++++ SOURCE

Leader Election: Algorithms, Protocols & Split-Brain Prevention
In any distributed system where multiple nodes share responsibility, exactly one node often needs to act as the coordinator. That coordinator is the leader, and the process of choosing it is leader election. Get it wrong and you face split brain — two nodes both believing they are in charge, issuing conflicting writes and corrupting state.
Why Leader Election Matters#
Leader election solves coordination problems that arise when you need a single point of decision-making:
- Write serialization — A single leader orders writes so replicas stay consistent.
- Task scheduling — One scheduler assigns work; duplicates waste resources or cause conflicts.
- Lease management — A leader holds a lease on a shared resource, preventing concurrent access.
Without a reliable election mechanism, you either accept the chaos of multiple writers or halt the system entirely when the current leader fails.
The Bully Algorithm#
The Bully algorithm, proposed by Garcia-Molina in 1982, is one of the simplest election protocols. Every node has a unique numeric ID, and the node with the highest ID wins.
How it works:
- A node that detects the leader is down sends an Election message to all nodes with higher IDs.
- If any higher-ID node responds with an Alive message, the initiator backs off and waits.
- The highest-ID node that receives no response from an even higher node declares itself leader by broadcasting a Victory message.
Node 3 detects leader failure
-> sends Election to Node 4, Node 5
Node 5 responds Alive
Node 5 sends Election (no higher nodes)
Node 5 broadcasts Victory
Trade-offs: Simple to implement but generates O(n^2) messages in the worst case. It assumes reliable failure detection, which is difficult in asynchronous networks.
The Ring Algorithm#
In the Ring algorithm, nodes are arranged in a logical ring. When a node detects the leader has failed, it sends an Election message around the ring, collecting node IDs. Once the message completes a full circuit, the node with the highest ID is declared leader.
Steps:
- The detecting node adds its own ID to the election message and forwards it to its successor.
- Each node appends its ID and forwards the message.
- When the message returns to the initiator, it picks the highest ID and sends a Coordinator message around the ring.
This approach uses O(n) messages but requires a well-maintained ring topology.
Raft Leader Election#
Raft separates consensus into leader election, log replication, and safety. The election mechanism is designed for clarity:
- Terms — Time is divided into numbered terms. Each term has at most one leader.
- Heartbeats — The leader sends periodic heartbeats. If a follower receives no heartbeat within its election timeout, it becomes a candidate.
- Voting — The candidate increments the term, votes for itself, and requests votes from peers. A node grants its vote to the first candidate it hears from in a given term.
- Majority wins — The candidate that receives votes from a majority becomes leader.
Follower (timeout expires) -> Candidate
Candidate: RequestVote(term=5) -> all peers
Peers: grant vote if term is current and log is up-to-date
Candidate receives majority -> Leader
Leader: AppendEntries heartbeats to all followers
Raft randomizes election timeouts (e.g., 150–300 ms) to reduce the chance of split votes where no candidate achieves a majority.

++++++++
++++ AVAILABLE DATA

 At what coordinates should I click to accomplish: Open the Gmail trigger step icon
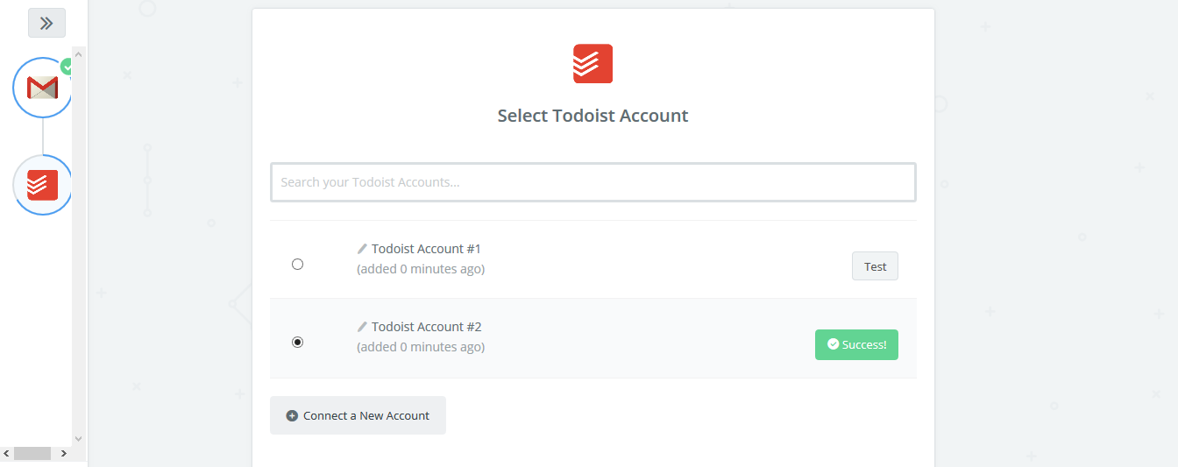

++++++++

• PROMPT
Rewrite the leader election text from "- Task scheduling" to "off and waits.", substituting "originating node" for "initiator".

• EXERCISE SOLUTION
- Task scheduling — One scheduler assigns work; duplicates waste resources or cause conflicts.
- Lease management — A leader holds a lease on a shared resource, preventing concurrent access.
Without a reliable election mechanism, you either accept the chaos of multiple writers or halt the system entirely when the current leader fails.
The Bully Algorithm#
The Bully algorithm, proposed by Garcia-Molina in 1982, is one of the simplest election protocols. Every node has a unique numeric ID, and the node with the highest ID wins.
How it works:
- A node that detects the leader is down sends an Election message to all nodes with higher IDs.
- If any higher-ID node responds with an Alive message, the originating node backs off and waits.